Job 1 - In the text on the 1975 film The Black Bird, who composed the music?
Job 2 - Write a continuation of the text on the film The Black Bird, starting after its last sentence.

Passage shown -
..............................
- Theatrical poster by Drew Struzan
- Directed by: David Giler
- Screenplay by: David Giler
- Story by: Gordon Cotler [fr]; Don Mankiewicz;
- Produced by: George Segal Ray Stark Lou Lombardo Michael Levee
- Starring: George Segal Stéphane Audran Lionel Stander Lee Patrick
- Cinematography: Philip H. Lathrop
- Edited by: Lou Lombardo
- Music by: Jerry Fielding
- Production company: Rastar
- Distributed by: Columbia Pictures
- Release date: December 25, 1975;
- Running time: 110 minutes
- Country: United States
- Language: English

= The Black Bird =

1975 film

The Black Bird is a 1975 American comedy mystery film written and directed by David Giler and starring George Segal and Stéphane Audran. It is a comedic sequel to the John Huston film version of The Maltese Falcon (1941) with Segal playing Sam Spade's son, Sam Spade, Jr., and Lee Patrick and Elisha Cook Jr. reprising their roles of Effie Perrine and Wilmer Cook. It was Giler's first and only directorial effort.
..............................
Dataset excerpt -
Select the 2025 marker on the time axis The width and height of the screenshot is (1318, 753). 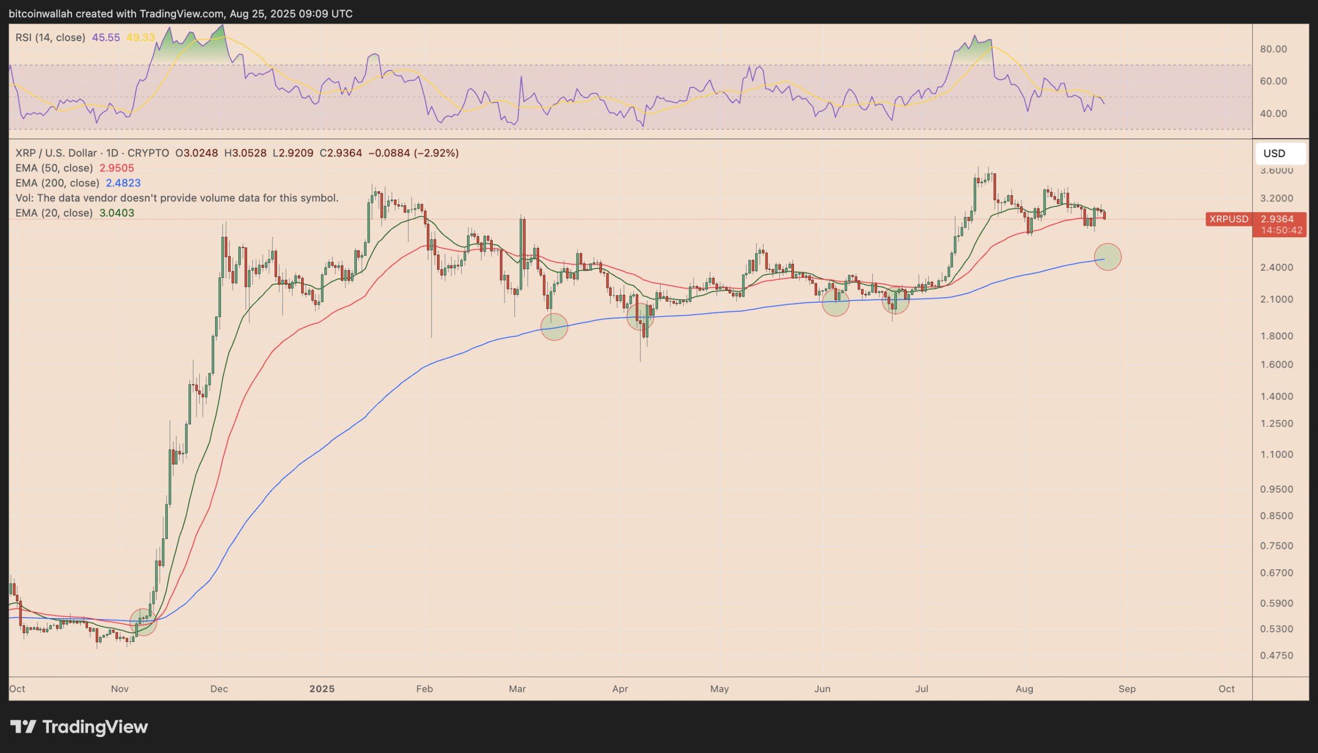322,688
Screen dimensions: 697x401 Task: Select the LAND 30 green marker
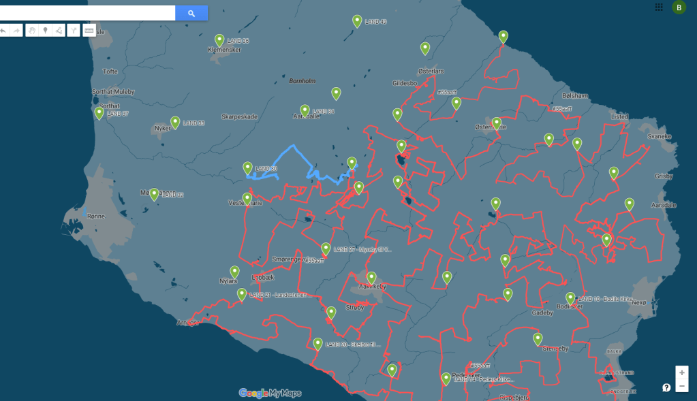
..............................
Exercise result 1 - Jerry Fielding

Exercise result 2 -
==Plot==
When San Francisco private detective Sam Spade dies, his son, Sam, Jr., inherits his father's agency, including the sarcastic secretary, Effie Perine (also known as "Godzilla"). He must also continue his father's tradition of "serving minorities" (with "spade" double-entendres). When Caspar Gutman is killed outside Spade's building, his dying words are, "It's black and as long as your arm."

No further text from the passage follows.